I was rightly told off by an erstwhile reader for only posting twice last week.
It was one of those weeks .
Part of the hurly burly was caused by the Diocesan Synod which took up Thursday night, Friday from 2-10 p..m., Saturday from 8 a.m. -8.30 p.m., and Sunday afternoon.
It was not all hard slog and there were lighter moments. There were also profound insights and deeply moving times.
During one discussion a priest began his address by saying "I am a survivor of sexual abuse in this Diocese..." and he went on to invite us to be sure that we did not perpetuate abuse by victimising (particularly) gay and lesbian people.
I had indulged in my own theatrics my declaring myself to be a "bastard in the eyes of the church".
There was some laughter at suggested that I was still so.
I made this disclosure to show how sexual morés change.
My mother was divorced, the victim of a violent marriage. My father was her second husband. In the late 1940s when they were married the Anglican Church would not marry divorcées, and regarded those who married as living in adultery.

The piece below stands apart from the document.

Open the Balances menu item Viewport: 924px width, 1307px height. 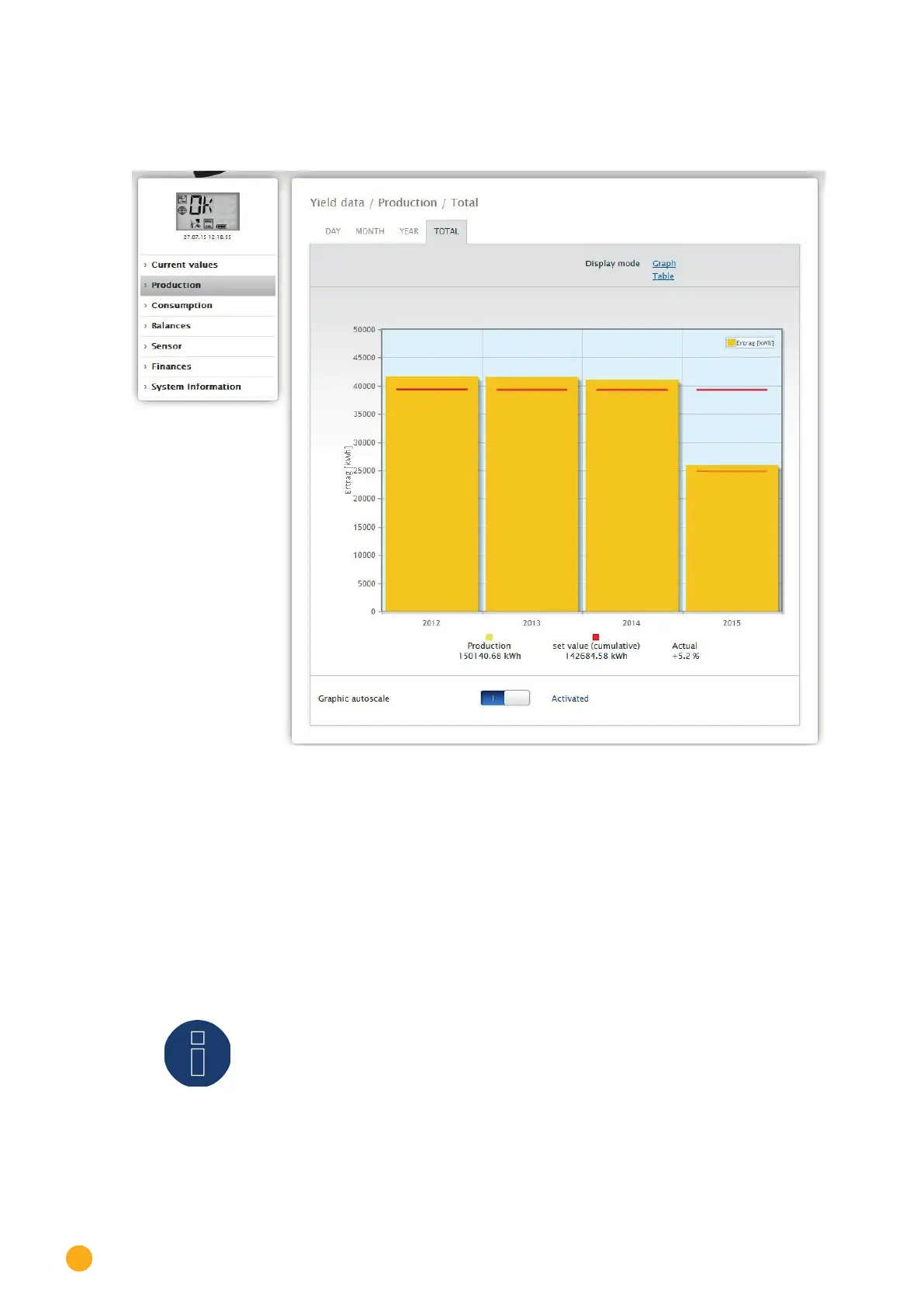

My mother, though a devout and practising Anglican, was married in the Presbyterian Church and readmitted to Communion (as she had been technically excommunicated) in the Church of England a week after she was married.
When I was born the church still regarded divorced people as living in adultery. So I technically am a bastard......resist the temptation, resist it, resist it!
My particular personal appreciation for the priest's disclosure that he was a survivor is that given my own bizarre "bastard" disclosure, about the way the church used to treat divorced people as though they were living in adultery even if they were legally married as my parents were, gave me a deeper appreciation of how abusive this was for them, and how this abuse was perpetuated for decades.
My mother worked through it but it probably took her 30 or 40 years. My father (who was not really a church person) in one sense couldn't have cared less about the stupid church games but it certainly made him feel unwelcome and less inclined to embrace the life of the church. Both of them were abused by this and I had never clearly named it like that. So I am grateful for that insight.
There was much other stuff to be thankful for.
The enjoyment of the company of other Anglicans who you only see at Synod once a year, which used to be so much a feature of Synod and shared meals and conviviality.
Is everything returning to normal? I hope so.
But it will never be the same again.